The pundits that we are graced with in British Columbia are so exceptional that the English language cannot accommodate their sheer wisdom and creativity. Therefore it becomes necessary for them to create new words out of whole cloth, instead of limiting their "creative" talents to merely creating "facts."

You don't want to be on snail skis this winter, as the avalanches apparently are traveling quite a bit faster and quite frequently.
 
Hi Mary

Sorry for the delay in responding. Seems when we retire we get busier.
I had read that part of Hansard some time ago but sort of skimmed overit.Some questions I was going to try to have answers for were regarding the timeline of Morrisson (the first police complaint commissioner) resigning,how long was Casson in the interim and try to find more facts in Ryenveld (?) asking for a public hearing.

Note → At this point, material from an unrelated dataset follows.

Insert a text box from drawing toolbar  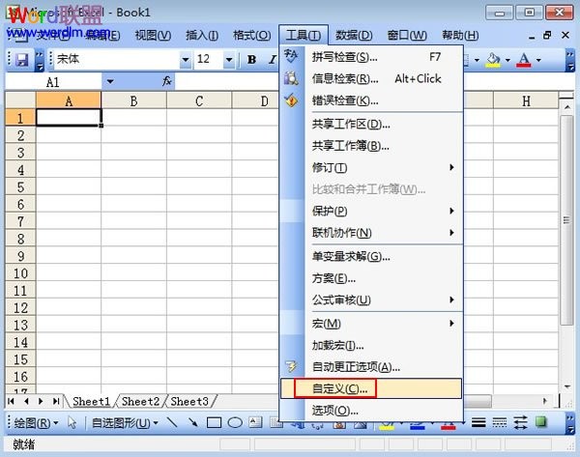click(255, 422)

When MacPhail starts to ask about the raid it almost appears that Coleman is in a panic trying to prevent her from giving details . Although they don't print what is said in the background you can see that MacPhail is promising him not to give out details. This exchange got me to thinking. Does Joy know more than we are led to beleive. But then I thought of course not he was just amking sure she didn't really mention the raid nor what we already knew.
Coleman very obviously beats around the bush on the appointment of Berardino. In fact he never gives Joy a straight answer. He just promises to get back to her. In fact he appeared to be very ill prepared in that meeting. Either that or he was "stonewalling". He also didn't appear to know what his job was. He would give one explanation then backtrack a bit then try to explain again. Whaen I was workin, if I didn't know my job description, I would be deemed as not knowing my job and would most certainly been demoted if not fired.
Then on the Raids he says "I would be concernedfrankly, if people felt they had to advise me when a special prosecutor was being appointed and that I should have that persons' name or have any discussion with them. Under no circumstance would I do that, simplybecause that is the reason to insulate a case with the special prosecutor- so that no minister of the Crown has any input into the preparation of the case.

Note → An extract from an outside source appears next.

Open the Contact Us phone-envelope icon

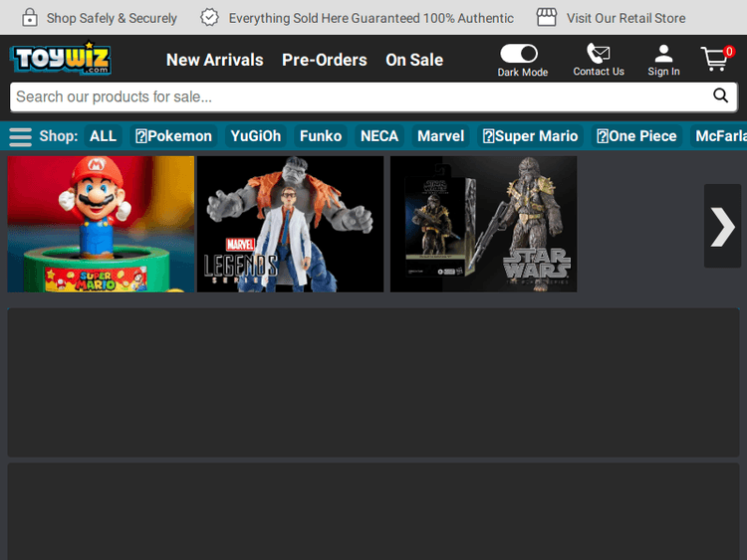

Now, I ask you. Is that not what the government is doing right now? They have their own lawyer in there arguing for secrets to be kept. Kind of makes Colemans remarks look again like a person doesn't know what he is talking about.
Then on the matter of the police he says, "They have not been breifing me relative to this (The Legislature Raids) investigation. They have said on a number of occasions in other meetings that they would hope as much information as possible would soon be made public. It is their wish to have that happen, and of course, that is not within their capability. That's within the decision of the courts."
So there you have it. The top cop (Solicitor General) has been asked by the police to make as much information available to us as possible and he says its not up to the police to do that. Is he now vetting all information from the investigators an witholding info from us? The police certainly did not want this to happen. Or is someone else doing the witholding.
He most definately laid that burden on the courts. And as far as I know Madam Justice Elizabeth Bennett is "the courts" in this case and she did state in court that "the public interest is paramount"
As far as the get out of jail free card goes Mary. Yes there was definately a time when this could have happened and it was most probably in the first 28 days of December 2003. But right after that there was too much to the investigation. I honestly think they made a conscious decision to proceed and then would try to derail the case. Please excuse the pun.